WHAT THE TASK ASKS: From the listing below, copy only the lines from the line that contains "Switch to the Комментарии tab" to the line that contains "The image size is (667, 375).", counting those two lines as part of the copy.

RECORD EXCERPTS:
──────────────────────────────

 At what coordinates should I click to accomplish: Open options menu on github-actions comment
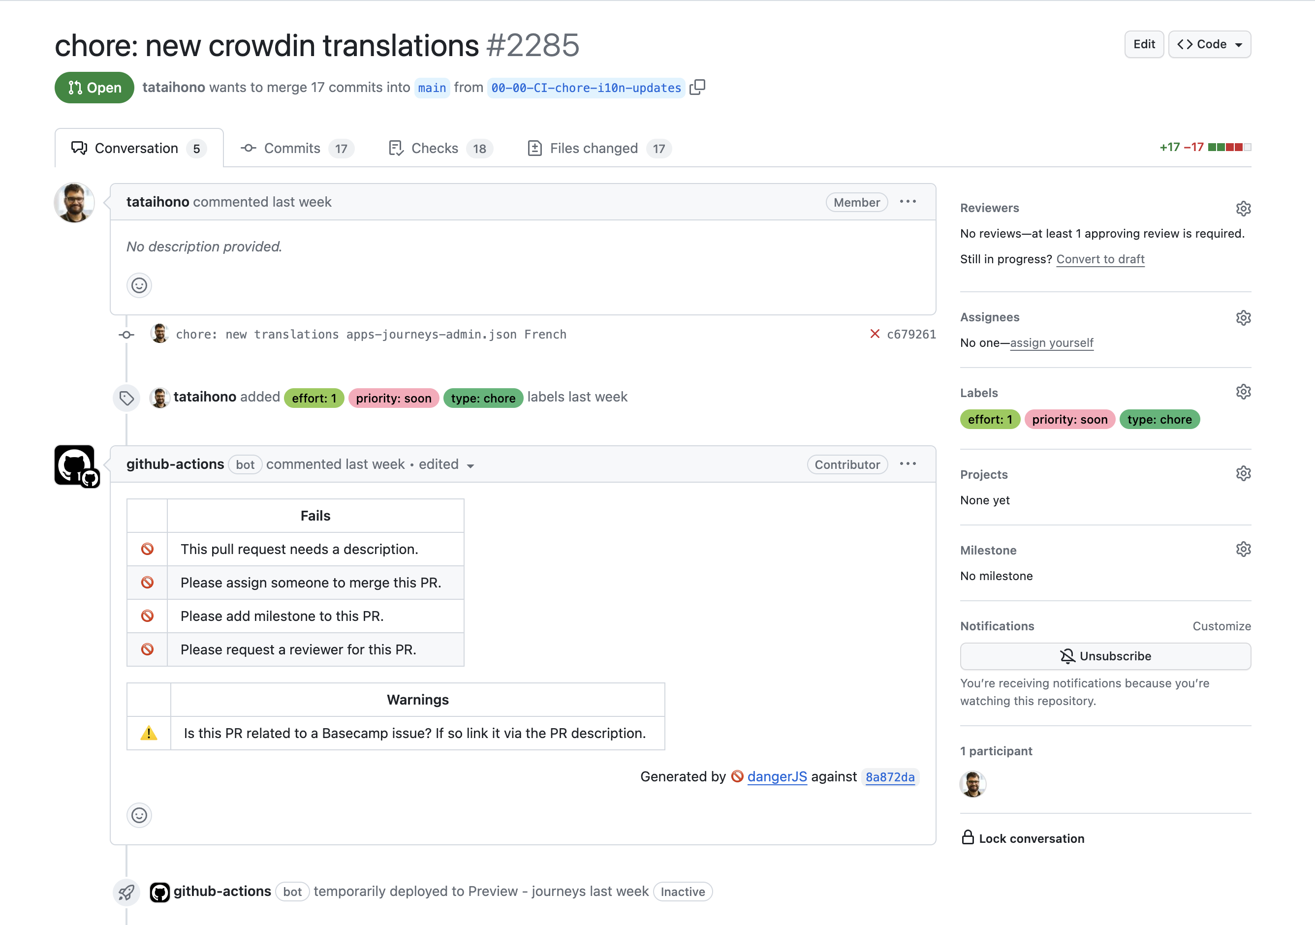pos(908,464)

──────────────────────────────

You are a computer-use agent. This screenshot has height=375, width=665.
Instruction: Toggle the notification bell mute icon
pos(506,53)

──────────────────────────────

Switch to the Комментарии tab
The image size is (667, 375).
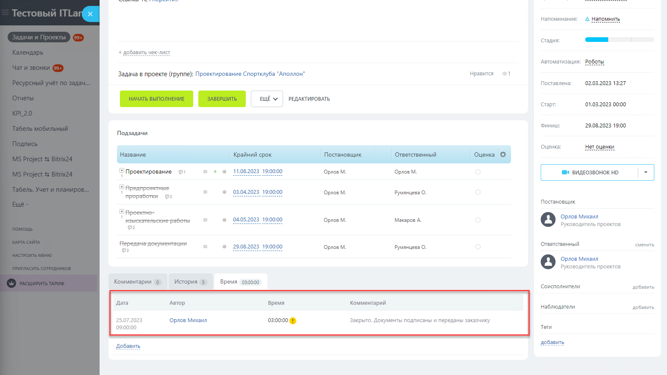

──────────────────────────────

SOLUTION TO THIS PROBLEM:
Switch to the Комментарии tab
The image size is (667, 375).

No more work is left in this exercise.